Community Indicators for Your Community

Real, lasting community change is built around knowing where you are, where you want to be, and whether your efforts are making a difference. Indicators are a necessary ingredient for sustainable change. And the process of selecting community indicators -- who chooses, how they choose, what they choose -- is as important as the data you select.

This is an archive of thoughts I had about indicators and the community indicators movement. Some of the thinking is outdated, and many of the links may have broken over time.

Wednesday, July 16, 2008

Indicators on Balloons: Un-missable Data Display


Aerophile.com has proposed a new way of displaying data in real time for community benefit. They're putting air pollution data up in the air so that people can see it from 20 kilometers away. From their website:

AĆ©rophile has just installed an entirely new captive balloon concept in Paris, one that has no equivalent anywhere in the world. This larger-than-life tourist attraction takes on a civic angle by becoming an unheard-of, spectacular means of information on air quality.

For the first time ever worldwide, air can be seen. Using a revolutionary lighting system, the balloon now informs city dwellers in real time on atmospheric pollution, via two distinct indexes :

  • Ambient air quality, reflected through general illumination of the balloon using three projectors located upon the envelope’s equatorial plane, with better night time visibility.
  • Air quality near major traffic arteries, using a high-power rotating laser beam that sweeps the envelope’s southern tropical plane.
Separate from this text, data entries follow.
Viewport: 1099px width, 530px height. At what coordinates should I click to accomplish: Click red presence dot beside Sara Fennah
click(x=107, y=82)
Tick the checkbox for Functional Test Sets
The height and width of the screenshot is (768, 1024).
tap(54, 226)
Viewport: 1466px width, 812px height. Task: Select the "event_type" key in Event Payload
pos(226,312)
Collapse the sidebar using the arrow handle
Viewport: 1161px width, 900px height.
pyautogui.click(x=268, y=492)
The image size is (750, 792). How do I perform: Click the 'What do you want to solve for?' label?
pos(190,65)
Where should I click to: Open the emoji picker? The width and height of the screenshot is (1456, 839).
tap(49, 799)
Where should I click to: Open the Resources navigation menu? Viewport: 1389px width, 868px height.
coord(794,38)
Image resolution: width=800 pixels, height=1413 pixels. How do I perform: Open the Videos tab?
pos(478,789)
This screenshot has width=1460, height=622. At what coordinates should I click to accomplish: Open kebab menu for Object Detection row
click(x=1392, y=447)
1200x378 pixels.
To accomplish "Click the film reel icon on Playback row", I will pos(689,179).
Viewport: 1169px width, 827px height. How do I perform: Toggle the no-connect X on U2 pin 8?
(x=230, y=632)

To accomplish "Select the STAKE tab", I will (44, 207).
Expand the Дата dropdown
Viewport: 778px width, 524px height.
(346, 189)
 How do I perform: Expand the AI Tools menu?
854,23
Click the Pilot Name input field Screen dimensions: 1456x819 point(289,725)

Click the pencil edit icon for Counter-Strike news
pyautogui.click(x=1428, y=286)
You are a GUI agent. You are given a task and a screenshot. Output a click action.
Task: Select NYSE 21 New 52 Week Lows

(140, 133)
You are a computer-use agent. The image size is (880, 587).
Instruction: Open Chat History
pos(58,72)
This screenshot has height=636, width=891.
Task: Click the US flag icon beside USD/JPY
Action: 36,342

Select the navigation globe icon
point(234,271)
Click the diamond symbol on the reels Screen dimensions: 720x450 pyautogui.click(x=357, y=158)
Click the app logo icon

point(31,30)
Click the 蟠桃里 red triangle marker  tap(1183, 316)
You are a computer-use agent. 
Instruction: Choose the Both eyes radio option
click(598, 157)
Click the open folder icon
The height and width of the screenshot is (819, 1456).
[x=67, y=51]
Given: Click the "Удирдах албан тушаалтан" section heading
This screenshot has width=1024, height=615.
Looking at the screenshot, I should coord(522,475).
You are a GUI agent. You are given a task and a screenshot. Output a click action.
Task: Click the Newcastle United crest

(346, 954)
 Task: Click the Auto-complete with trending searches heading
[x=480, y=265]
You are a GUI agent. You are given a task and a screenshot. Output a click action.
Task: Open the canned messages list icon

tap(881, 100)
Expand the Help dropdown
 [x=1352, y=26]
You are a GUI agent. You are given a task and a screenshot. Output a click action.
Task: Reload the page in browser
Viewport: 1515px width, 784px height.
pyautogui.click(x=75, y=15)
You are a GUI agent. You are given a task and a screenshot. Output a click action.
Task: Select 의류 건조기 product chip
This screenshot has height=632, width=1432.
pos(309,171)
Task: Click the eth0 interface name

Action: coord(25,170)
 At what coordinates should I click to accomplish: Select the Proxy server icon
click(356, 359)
In Paris, data is collected by sensors set up by “Airparif” in several spots throughout the City (data complies with the new European index developed for the CITEAIR project and currently used by about thirty large cities.) Collected indices highlight the quantity of the three most harmful contaminants (Nitrogen dioxide, ozone, particles) found in the atmosphere, according to the following colour coding: red for highly polluted air, orange for polluted, yellow for mediocre, light green for clean and green for very clean.

Now, isn't that cool? Anyone have other examples of larger-than-life indicator displays?